Johan Landman, technicien aéronautique, est l’un de ces fabricants amateurs. Il se décrit comme une personne manuelle qui aime bricoler et fabriquer des objets et qui a toujours été fasciné par tout ce qui touche à l’astronomie.
« Enfant, je faisais collection de toutes sortes d’optiques, qu’il s’agisse de verres de lunettes, de lentilles de jumelles ou d’appareils photo », confie Johan Landman, qui vit à Johannesburg en Afrique du Sud. « Je m’amusais à tous les orienter dans diverses directions et parfois, j’arrivais à voir quelque chose.
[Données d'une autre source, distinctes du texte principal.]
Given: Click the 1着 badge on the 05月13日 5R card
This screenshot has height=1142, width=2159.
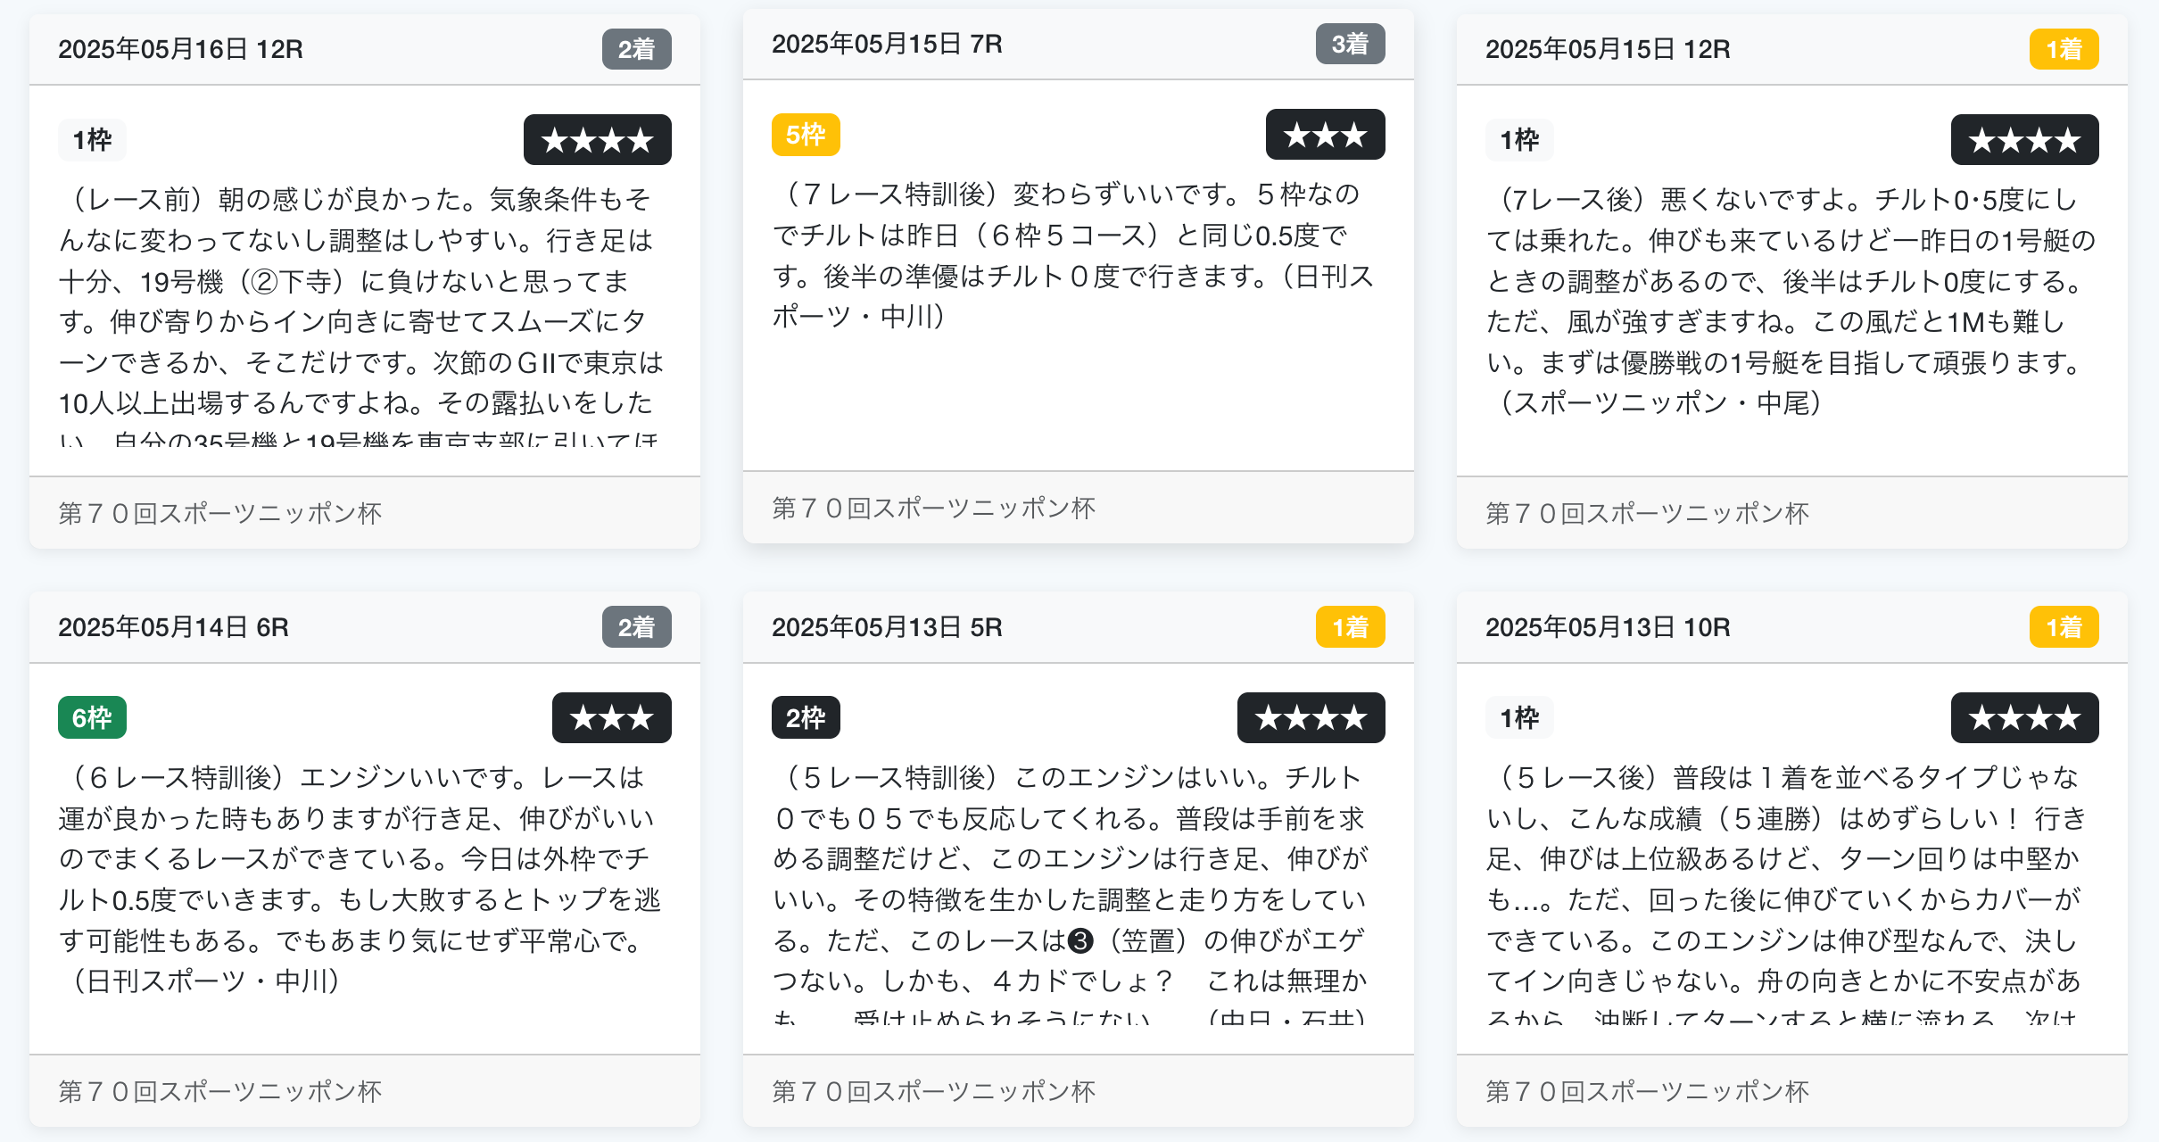Looking at the screenshot, I should point(1350,627).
En faisant cela, j’ai appris sans le vouloir toutes les bases de la fabrication d’un télescope et cela a encore plus piqué ma curiosité. »
Johan a étudié la conception de télescope et a fini par apprendre comment les fabriquer de A à Z. Aujourd’hui, il partage sa longue passion avec sa fille Leané, adolescente. Ensemble, ils observent les étoiles, reconstruisent et modifient de vieux télescopes et emmènent leurs créations avec eux sur la route.
« Leané m’aide à l’atelier depuis qu’elle sait marcher », explique Johan Landman. « Elle a commencé à s’intéresser à l’astronomie vers six ans et à neuf ans, nous lui avons offert un petit télescope pour Noël. »
La jeune fille trouve très gratifiant d’utiliser un objet qu’elle a aidé à concevoir et à construire pour observer le ciel. En plus, cela lui permet de développer des compétences plutôt rares et impressionnantes.
Des festivals dédiés aux fabricants amateurs de télescopes, comme Johan et Leané, ont lieu partout dans le monde : des milliers de curieux se rassemblent pour admirer le ciel avec ces instruments locaux faits à la main.
« Ce qui m’intéressait le plus, c’était de découvrir ce que la construction de ces télescopes et leur utilisation pour observer le ciel la nuit apportent à ceux qui les fabriquent », indique le photographe.
Pendant des années, Robert Ormerod a photographié les nombreux terriens qui ressentent un lien très spécial avec l’espace, que ce soit en fabriquant des télescopes, en chassant les aurores boréales, en participant à des simulations de missions sur Mars ou en construisant des fusées. Selon lui, cet attrait s’explique par le souci de se rapprocher de l’univers.
« Je suppose que cela concerne la façon dont vous vous sentez en regardant les étoiles », explique Robert Ormerod. « Vous vous sentez petit, mais en même temps, vous admirez quelque chose de merveilleux qui est là depuis toujours. »
En 2018, le photographe s’est rendu en Afrique du Sud pour réaliser un reportage photographique lors du Scope X, le plus grand rassemblement amateur scientifique et de fabricants de télescopes du continent. C’est là-bas qu’il a rencontré Johan Landman et sa fille et où il a vu Saturne pour la première fois à travers un télescope.
« C’était vraiment génial », se souvient-il. « Jamais je n’avais vu une de ces planètes d’aussi près. »
Après le festival Scope X, Robert Ormerod s’est rendu à Sutherland, une ville située dans le sud-ouest de l’Afrique du Sud. Là-bas, il a attendu pendant deux jours que le ciel se dégage et que les étoiles apparaissent. Une fois les nuages dissipés et la Lune bien brillante dans le ciel, il s’est aventuré dans la pénombre et a été immédiatement subjugué par le ciel, tellement parsemé d’étoiles qu’il semblait presque s’affaisser sur lui.
« Le nombre d’étoiles dans le ciel était juste incroyable. Presque chaque recoin du ciel en était parsemé », se souvient-il.
Robert Ormerod et Johan Landman espèrent transmettre cette passion de l’astronomie à la prochaine génération d’astronomes et de fabricants de télescopes en herbe.
« Je pense qu’il est très important d’insuffler aux jeunes une curiosité et un intérêt pour l’astronomie », explique Johan Landman. « Aujourd’hui, la plupart des enfants ont le regard rivé sur leur portable, leur tablette ou le tout dernier jeu électronique au lieu de lever les yeux vers le ciel et d’admirer les merveilles de notre univers, comme Galilée et d’autres de nos ancêtres ont pu le faire par le passé. »
Cet article a initialement paru sur le site nationalgeographic.com en langue anglaise.